Example topic output below;
{"domain":1,"server_id":1,"sequence":11075901205,"event_number":1,"timestamp":1689904677,"event_type":"update_before","table_schema":"Merged_Datastore","table_name":"session",.........} {"domain":1,"server_id":1,"sequence":11075901205,"event_number":2,"timestamp":1689904677,"event_type":"update_after","table_schema":"Merged_Datastore","table_name":"session",.........}Setup details:
The Apache Kafka topic has been setup with 3 partitions and replication factor of 3 across 3 node cluster. We have a 3 node cluster of MariaDB with Galera repplication utilising binary logging & GTIDs. For redundancy we also have an instance of Maxscale on each MariaDB node.

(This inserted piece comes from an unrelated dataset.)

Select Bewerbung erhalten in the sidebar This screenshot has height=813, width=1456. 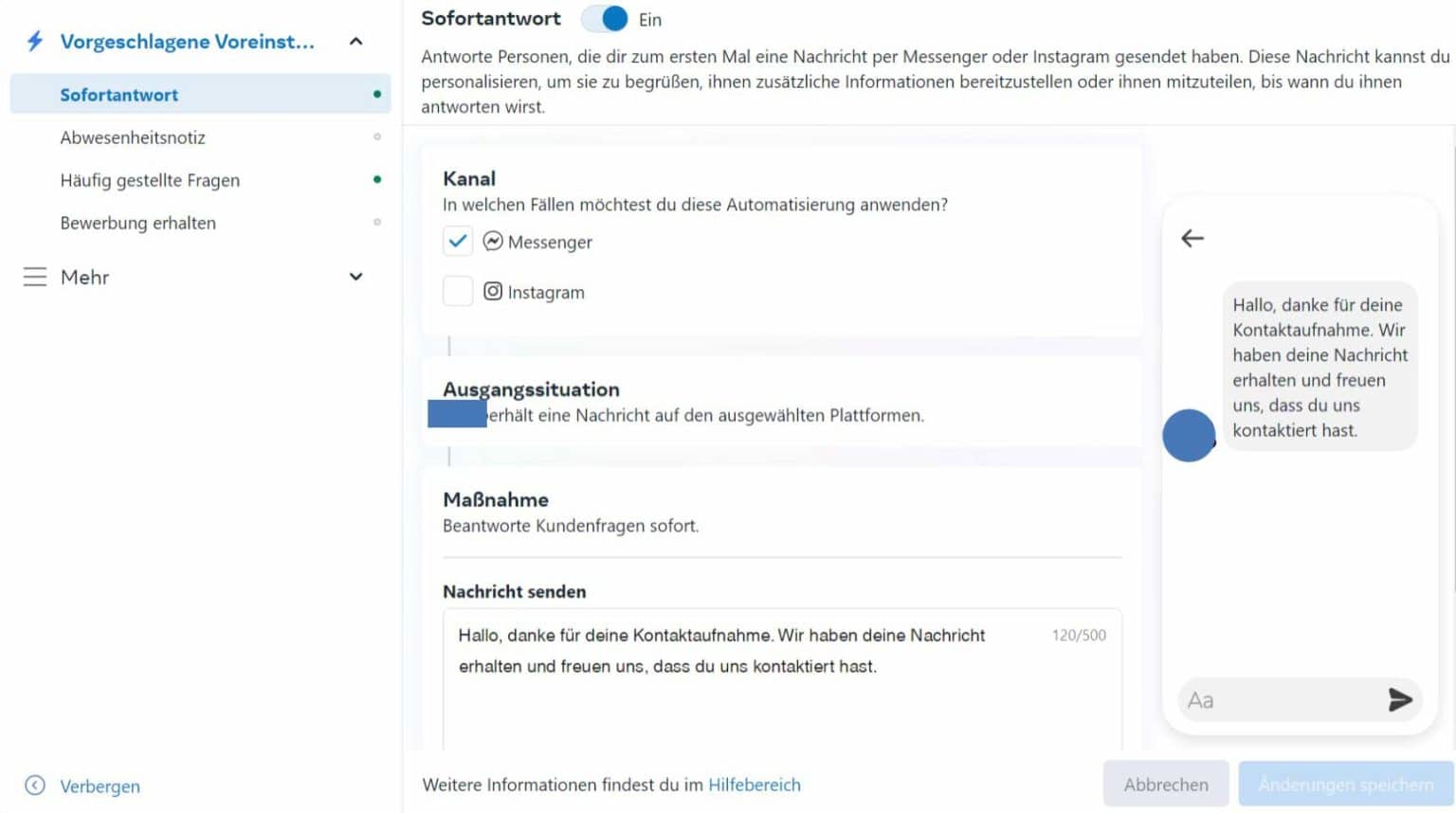pos(138,223)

Data is sent to a Kafka topic mds-cpvnf-process-notifier, setup on a container as per below;
$ podman exec -ti kafka-sidecar-ap /opt/kafka/bin/kafka-topics.sh --zookeeper 10.195.241.85:2181 --topic mds-cpvnf-process-notifier --create --partitions 3 --replication-factor 3 --config retention.ms=3600000
The my.cnf's, maxscale.cnf's & galera.cnf's from the 3 nodes is attached.
Thanks.
Attachments
Issue Links
- is blocked by
-
MDEV-30473 Do not allow GET_LOCK() / RELEASE_LOCK() in cluster
-
- Closed
-
The reason why you get three events for the same changes is because cooperative_replication does not currently support Galera clusters:
Galera does not officially support GET_LOCK() which prevents the mariadbmon approach from being used. Most likely an invasive approach of using an actual table where the MaxScale instances would write data would be needed. This would of course pollute the data stream with events internal to MaxScale which isn't very nice.

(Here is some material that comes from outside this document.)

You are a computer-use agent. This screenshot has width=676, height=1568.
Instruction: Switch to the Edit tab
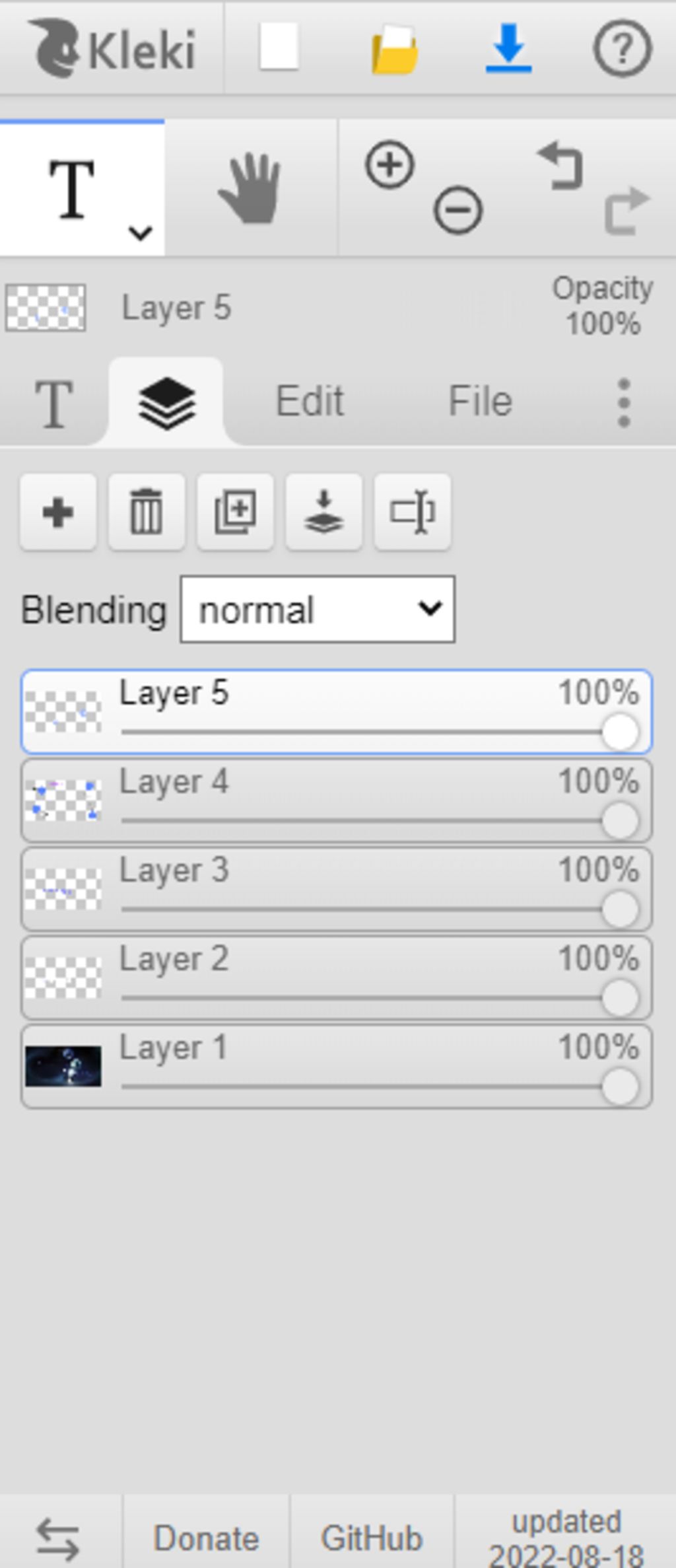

You could work around this limitation in a few different ways. The simplest way is to put the KafkaCDC service into a separate MaxScale configuration and run only one copy of that. This trades the high-availability aspect of the setup for simplicity. If you are doing this with some sort of a container orchestration system (i.e. kubernetes), the failure time of a single non-critical container should be acceptably low to make this a usable approach.
The other option is to have a normal MariaDB server that replicates from the Galera cluster by first going through MaxScale. You can point the MariaDB server to either the readconnroute or readwritesplit services and it'll route the replication traffic to a valid Galera node. This is all done so you can use mariadbmon, which does support cooperative monitoring, with that server.